ENTRIES SUPPLIED:
□ □ □ □ □

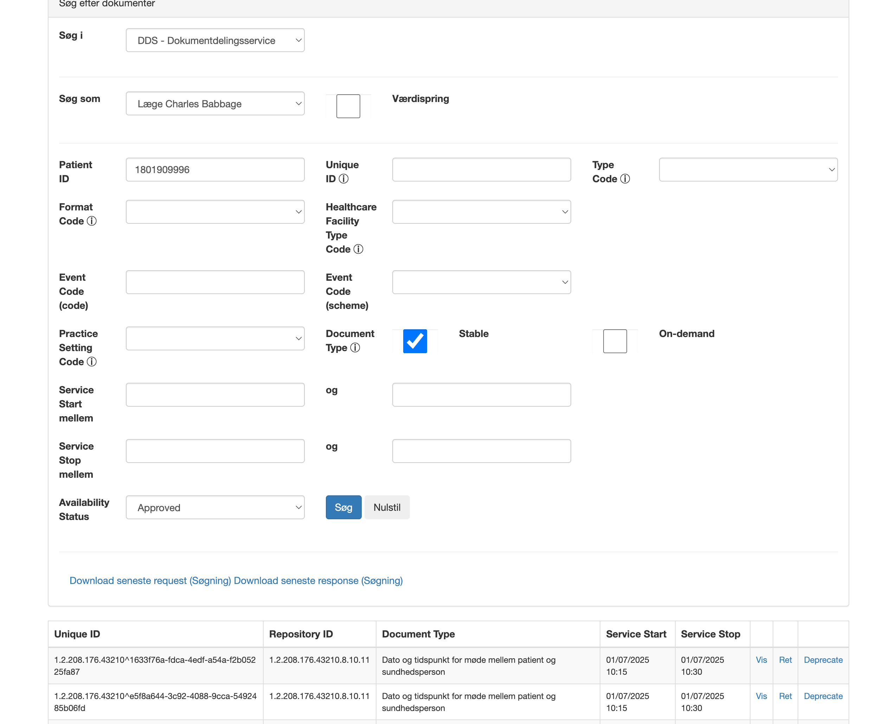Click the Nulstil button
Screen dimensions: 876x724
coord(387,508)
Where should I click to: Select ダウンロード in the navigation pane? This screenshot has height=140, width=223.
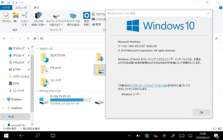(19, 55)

□ □ □ □ □

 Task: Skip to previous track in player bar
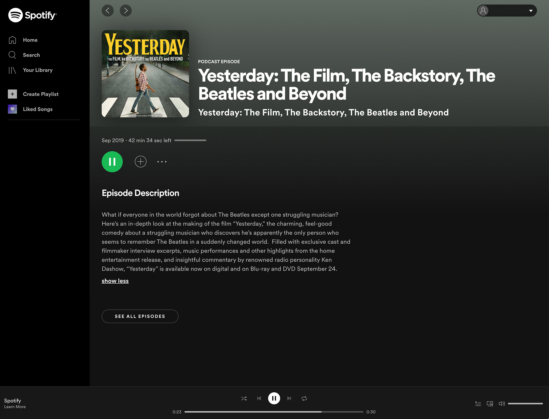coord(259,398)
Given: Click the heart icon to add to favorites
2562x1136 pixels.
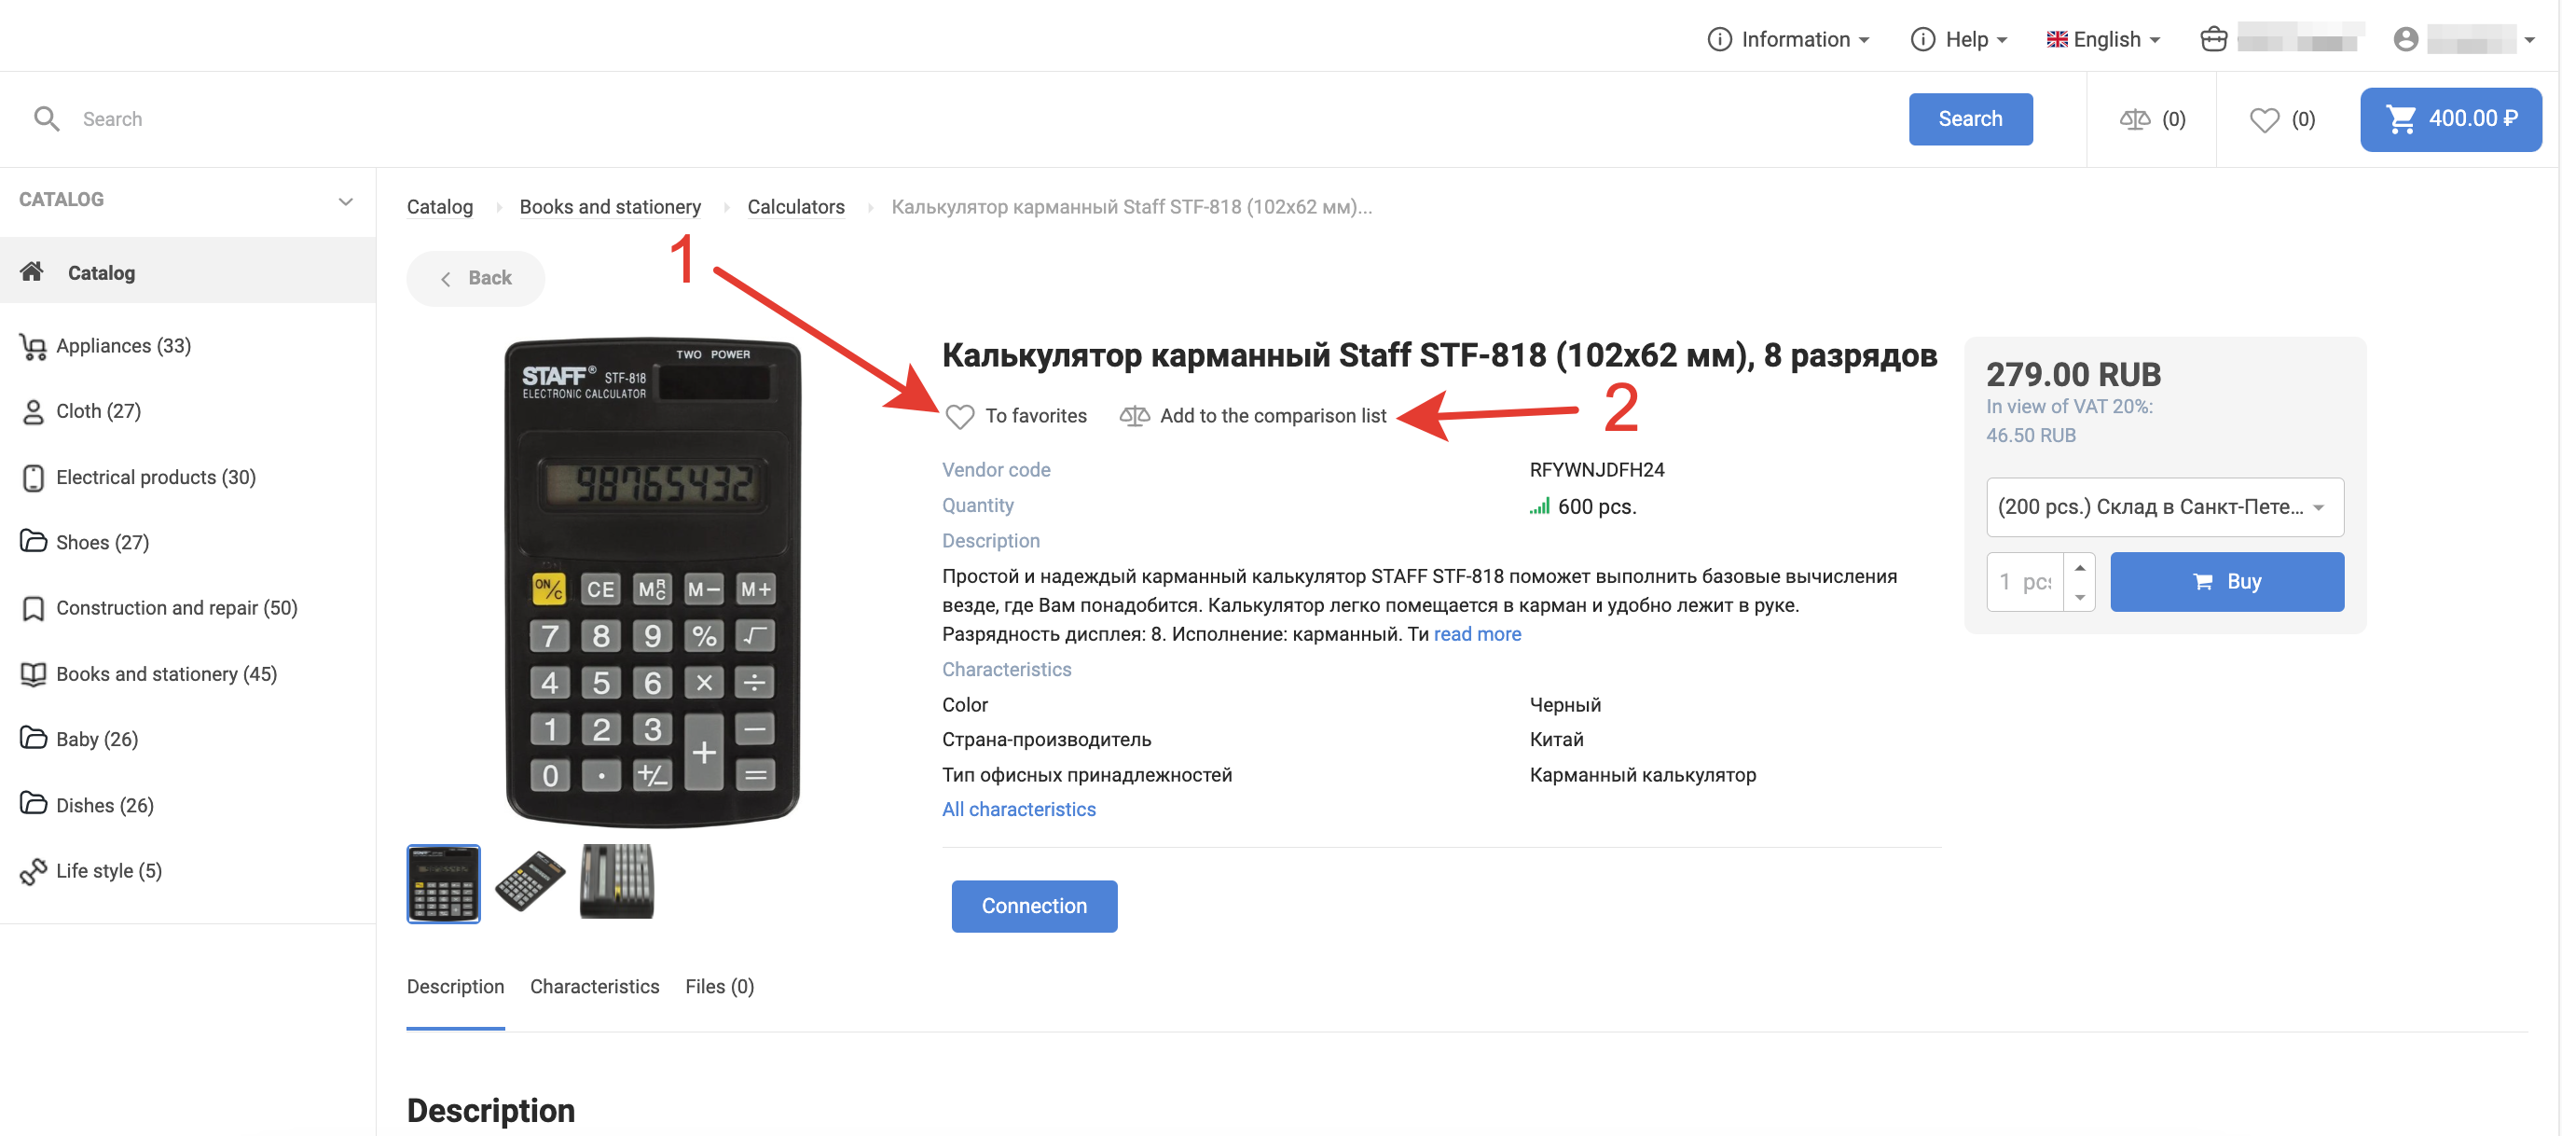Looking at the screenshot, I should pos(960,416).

□ □ □ □ □

Put into a numbered list the lines of the records starting with the line that contains "Task: Skip to previous track in player bar" and going on through the line that contains "Looking at the", leaving out blank lines. Omit the pictures from the answer.

1.  Task: Skip to previous track in player bar
2. coord(259,398)
3. Given: Click the heart icon to add to favorites
4. 2562x1136 pixels.
5. Looking at the screenshot, I should pos(960,416).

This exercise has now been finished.